The solids removed by fine screens are washed to remove organic material, dewatered and compacted to remove the free water, and loaded into a storage dumpster. All of the equipment and facilities are located indoors in the new Headworks Building to facilitate equipment operation and maintenance. The screened material is disposed at the County sanitary landfill.

Grit Chamber

The wastewater then flows to an aerated grit chamber.


The wastewater then flows to the primary clarifier. Floatables from the top of the clarifier and the settled sludge from the bottom are pumped to the primary digesters.


These digesters are an anaerobic type and utilize the mesophilic temperature range (approx. 98 F) for digestion and stabilization of sludge. These digesters produce Methane gas which is used for heating the digesters and support buildings.


After leaving the primary clarifier, the wastewater flows to the secondary pump station where it is pumped over an activated biological filter tower. The purpose of this tower is to remove nutrients and act as a buffer to prevent “shock loads” from affecting the activated sludge system.


This tower utilizes redwood media and the wastewater is passed over it at a super rate in excess of 27 million gallons a day.


Upon discharging from the tower, the wastewater enters the aeration basins. The basins are of a complete mix type and utilize floating aerators with propellers to provide aeration and mixing. These basins together with the “tower” provide an environment for higher bacterial life forms to develop. These bacteria multiply utilizing additional wastewater as a food source. Normal detention time for the basins is about five hours under present flow conditions.

secondary clarifier

Following aeration the flow passes to the secondary clarifiers providing a resting stage where the microbial solids “clump” together and settle.


The settled solids return (underflow) to the secondary pumps station and remixed with primary effluent thus creating activated sludge. A portion of this recirculated settled sludge is wasted daily to the solids handling building where gravity belt thickeners thicken the sludge and pump it into the primary digesters. It is wasted to keep the microbial population in balance.

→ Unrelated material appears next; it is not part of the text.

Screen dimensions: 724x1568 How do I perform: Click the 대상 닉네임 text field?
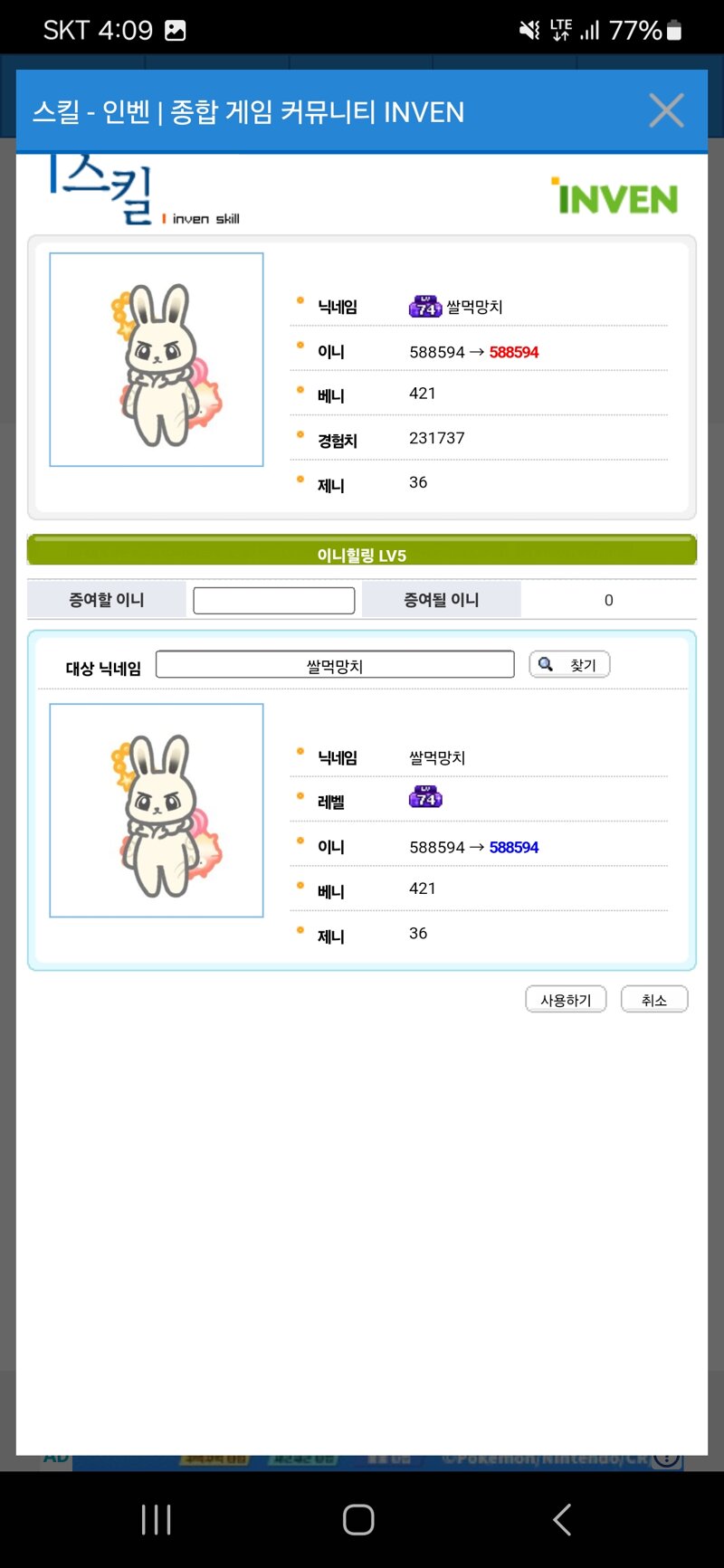pyautogui.click(x=335, y=665)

After clarification, the wastewater (overflow) enters the chlorine contact chambers where it is disinfected with chlorine gas.  Following disinfection the residual chlorine is neutralized with sodium bisulfite and discharged to the Snake River.


Following anaerobic digestion, the sludge now known as Bio solids is further stabilized in a storage lagoon and easily meets all the “Class B” requirements set forth in the 40 CFR 503 regulations.


A dredge is used to pump the Bio Solids into tanker trucks.


The Bio Solids are used as a fertilizer and soil conditioner on farmland in the area.


The Wastewater Treatment Plant has a laboratory that tests for pollutants to determine the efficiency of the operation and the protection of the Snake River.